İNSANLARIN COPLANMASINI ENGELLEYEMEZSENİZ
       Dünyada artık genetik bilimleri konuşurken kendilerinin 2001 yılında getirildikleri noktanın ellerindekilerin heba edilmesi noktası olduğuna işaret eden Artok, mayıs ayında uygulamaya konulan ekonomi programının ödünsüz uygulamasının getirdiği kısmi iyileşmeyi, piyasaların yeniden deygeye oturmaya başlamasını, yapısal reformlar konusunda atılan cesaretli adımları gözardı etmediklerini, bütün bunların son derece olumlu olduğunu, ancak endişelerinin uygulama ile ilgili olduğun dile getirdi.
       Artok, bankacılık reformundan demokratikleşmeye kadar alınan ve alınmakta olan bir dizi kararın uygulamasının önemli olduğunu vurgulayarak, “Alınan kararların ardından gereken denetimleri yapamaz ve kamu kaynaklarının popülist politikalara kurban verilmesini, bankaların hortumlanmasını ve insanların coplanmasını engelleyemezseniz aldığınız kararlar ne işe yarayacak. Kaygılarımız uygulama ile ilgilidir” diye konuştu. Artok, şunları kaydetti:
       “Bürokrasi ortadan kaldırılacak dendi, bir adım ilerlenemedi. KDV ödemeleri hızlandırılacak dendi, bir gün öne çekilemedi. Suçlular cezalandırılacak dendi, Türkiye seninle gurur duyuyor sloganları ile salıverildi. İhracat desteklenecek dendi, Eximbank dışında kaynak yaratılamadı. O yüzden diyoruz ki tek çözüm geri ödemek zorunda olunmayacak parayı kazanmaktır. Bunun adı da ihracattır. İhracatın lokomotifi de hazır giyim ve konfeksiyondur. Lokomotifin teklemesi, tüm katarın yarışta geri kalması demektir. Emin olun ki ihracatın önemli bir bölümü, pazarı kaybetmemek uğruna maliyetine veya zararına yapılan satışlardır.”
       
İSTİHDAM SORUNU AĞIRLAŞTI
       İstihdam sorununun daha da ağırlaştığına işaret eden Artok, verginin tabana yayılmasını ve vergi oranlarının azaltılmasını istediklerini, Türkiye’nin buna bir yerden başlaması gerektiğini söyledi. Artok iş güvenliği yasa tasarısıyla ilgili olarak da, bunun Türkiye’nin ihtiyaçları göz önüne alınarak ele alınmasını istedi. Nuri Artok, “Güvenliği olmayan işin çalışan açısından ne gibi güvenliği olacak. Zaten insalarımız işsizken, insan çalıştırmak bir cezalandırma olarak görülürken Türkiye’de sosyal barışı bozacak bu yanlıştan dönülmeli” diye konuştu.

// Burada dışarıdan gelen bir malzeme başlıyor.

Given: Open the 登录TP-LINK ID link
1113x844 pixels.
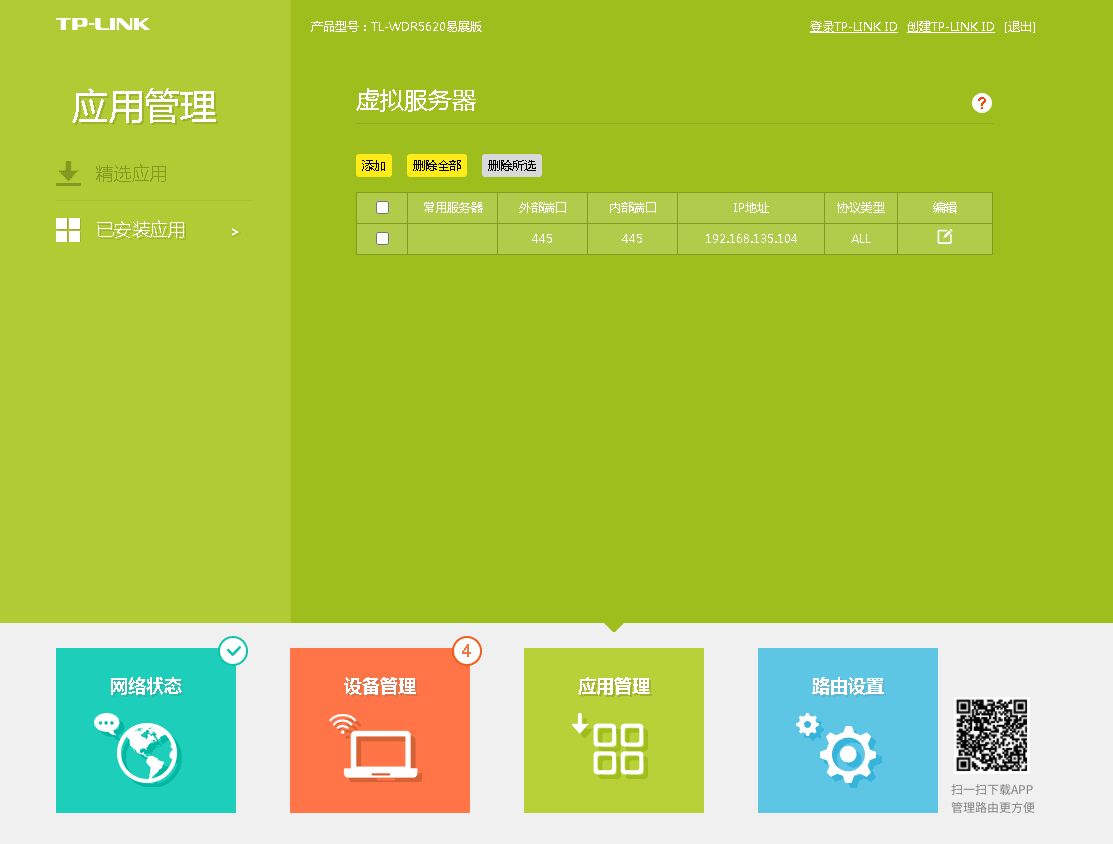Looking at the screenshot, I should coord(853,27).
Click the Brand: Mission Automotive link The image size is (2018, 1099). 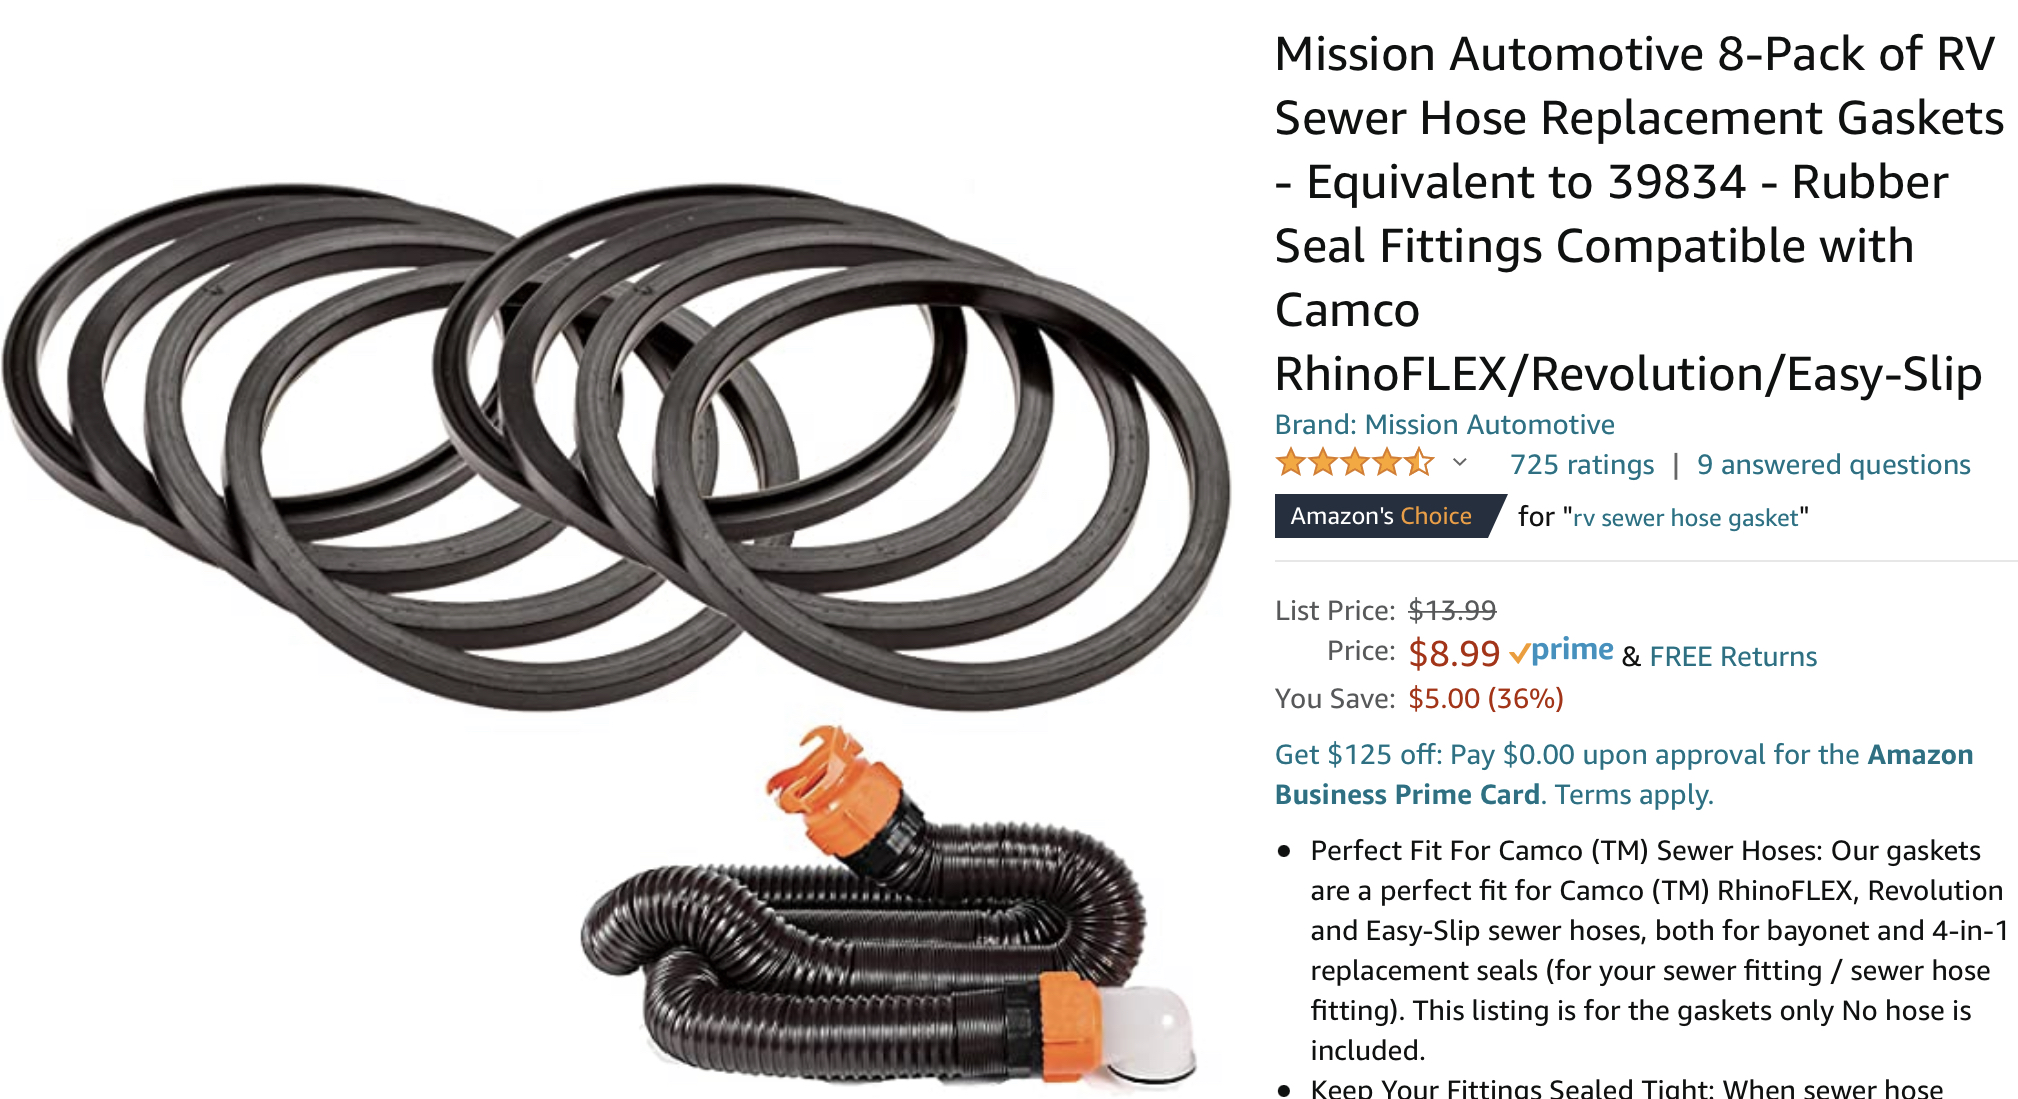click(x=1444, y=425)
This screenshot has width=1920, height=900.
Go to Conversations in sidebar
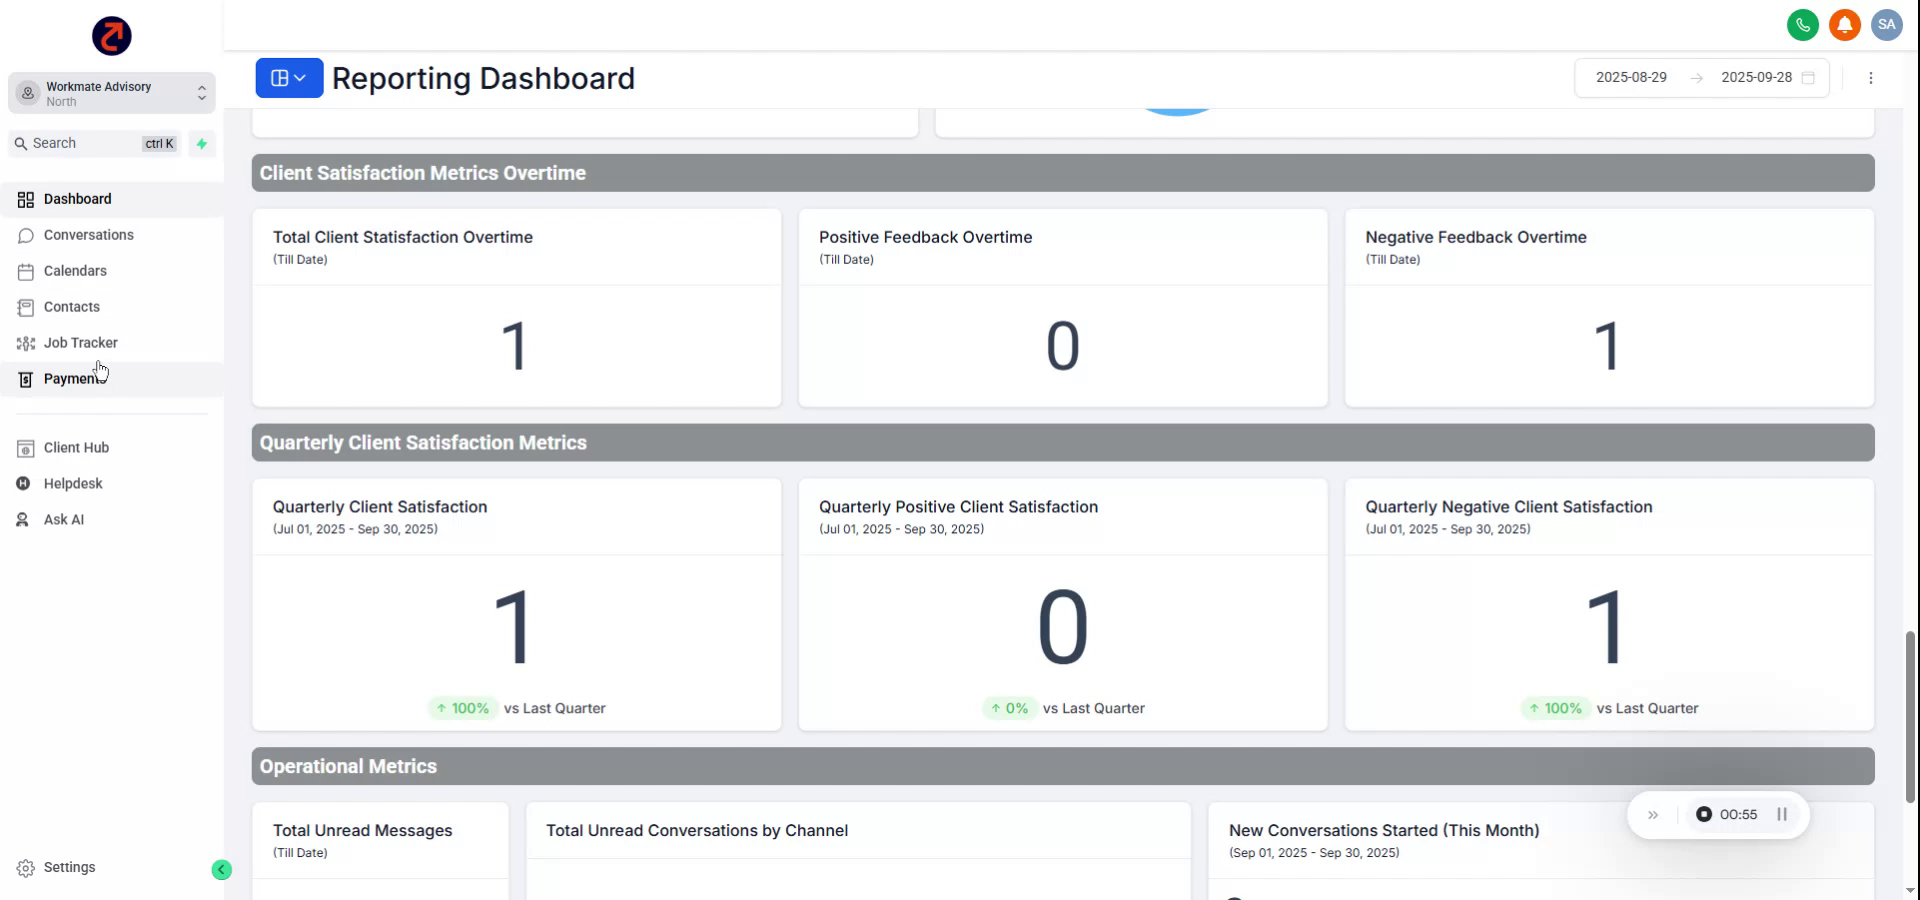point(88,235)
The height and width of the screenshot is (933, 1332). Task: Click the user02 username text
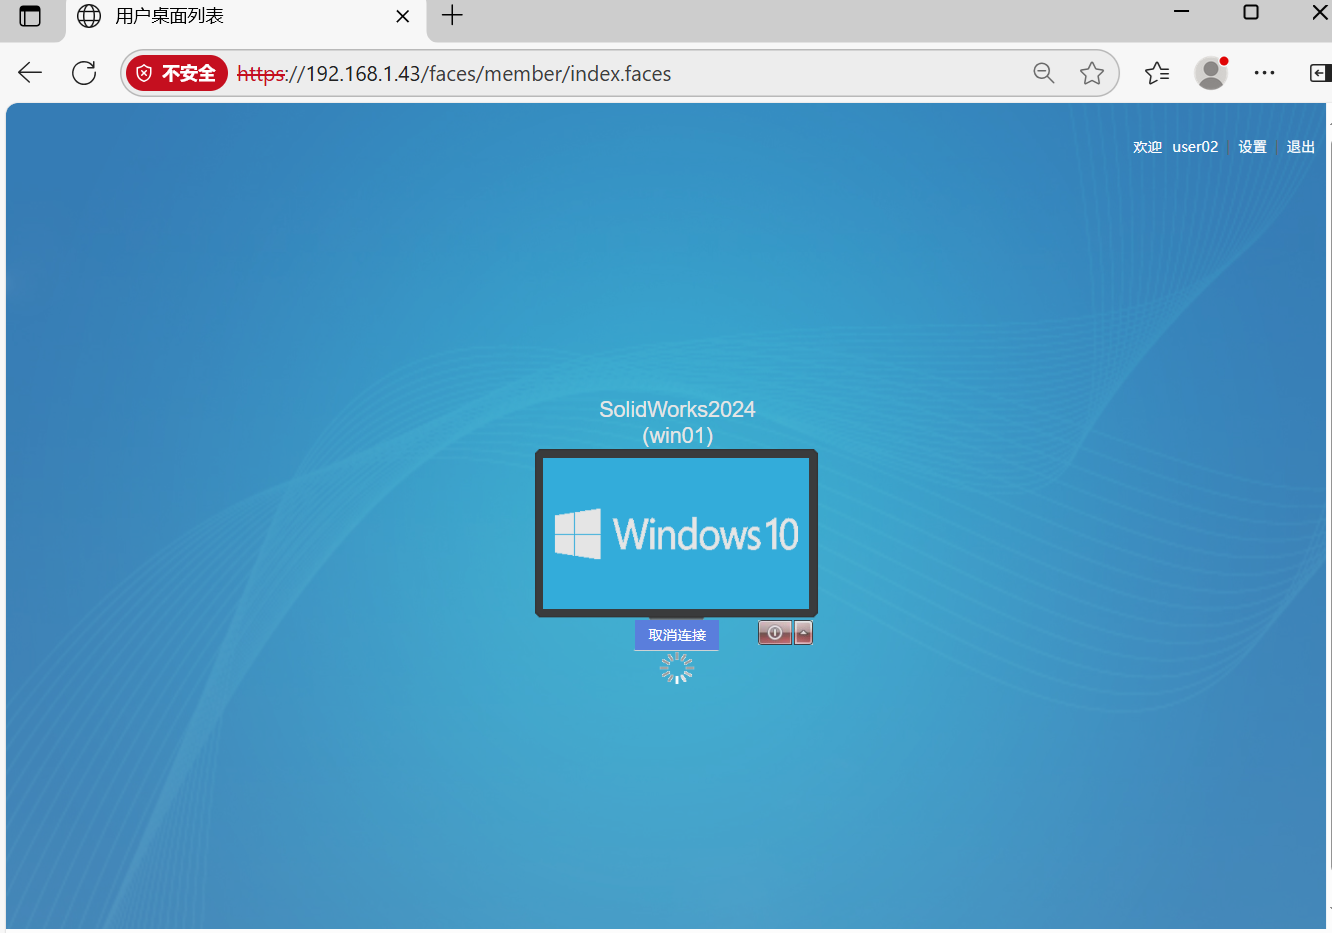1195,147
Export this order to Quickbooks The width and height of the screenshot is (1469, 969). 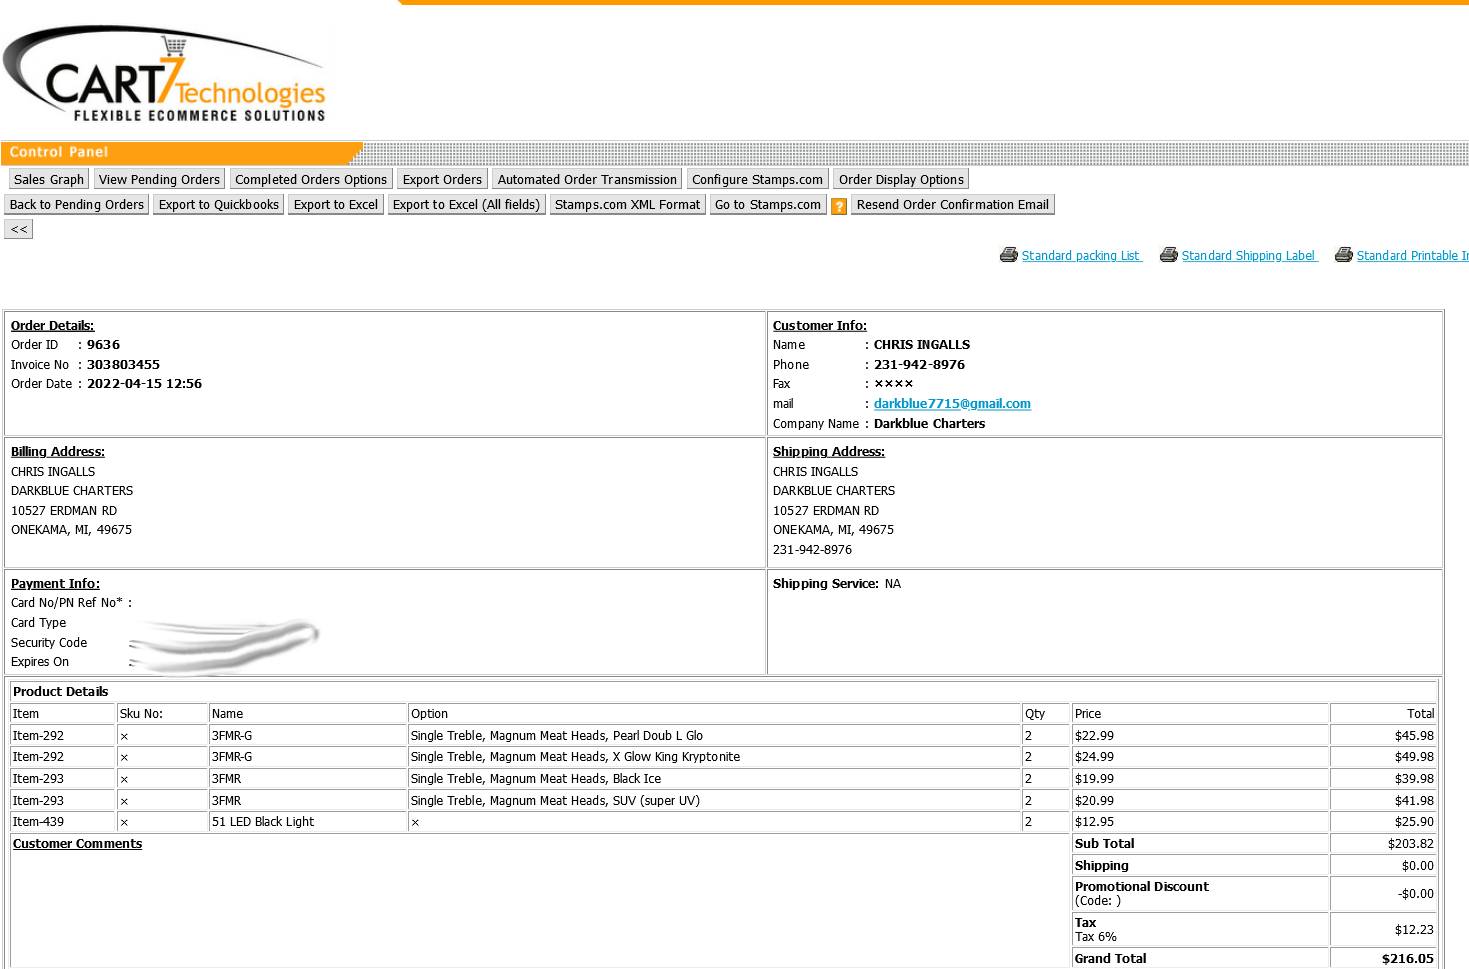coord(218,205)
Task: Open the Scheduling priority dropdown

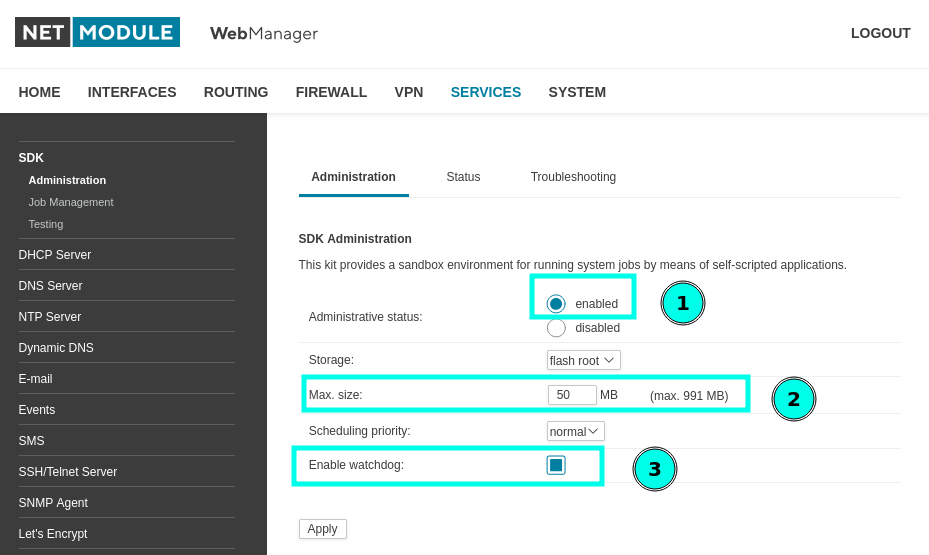Action: pos(575,431)
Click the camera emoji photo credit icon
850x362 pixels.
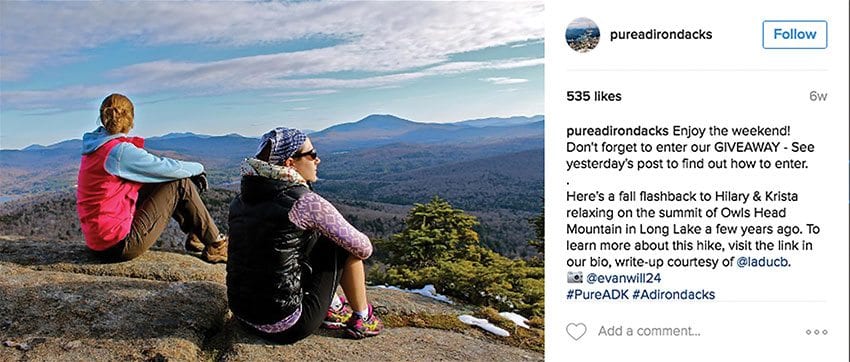point(575,278)
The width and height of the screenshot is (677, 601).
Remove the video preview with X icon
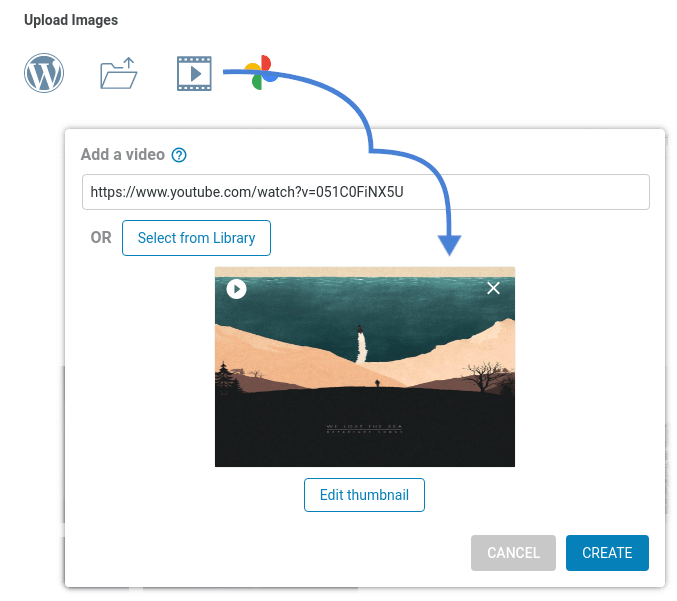coord(492,288)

       ABD gezisine ilişkin soruları da yanıtlayan Artok, bu seyahatin ticari ilişkiler anlamında birinci etapta başarıya ulaştığını, çalışmaların başlatılması konusunda iyi niyet beyanı yapıldığını gördüklerini belirtti. Beklentilerinin tarifelerin simetrikleştirilmesi olduğunu söyleyen Artok, görüşmelerde önceden belirlenen konularda ısrarcı olunmasını istedi.
       Endüs
       Ayrıcalıklı endüstri bölgeleriyle ilgili olarak da Artok, “Beklentimiz bunun bir bölgeye sıkışıp kalması yerine tüm ülke sathına yayılmış avantajlar sağlamasıdır” dedi.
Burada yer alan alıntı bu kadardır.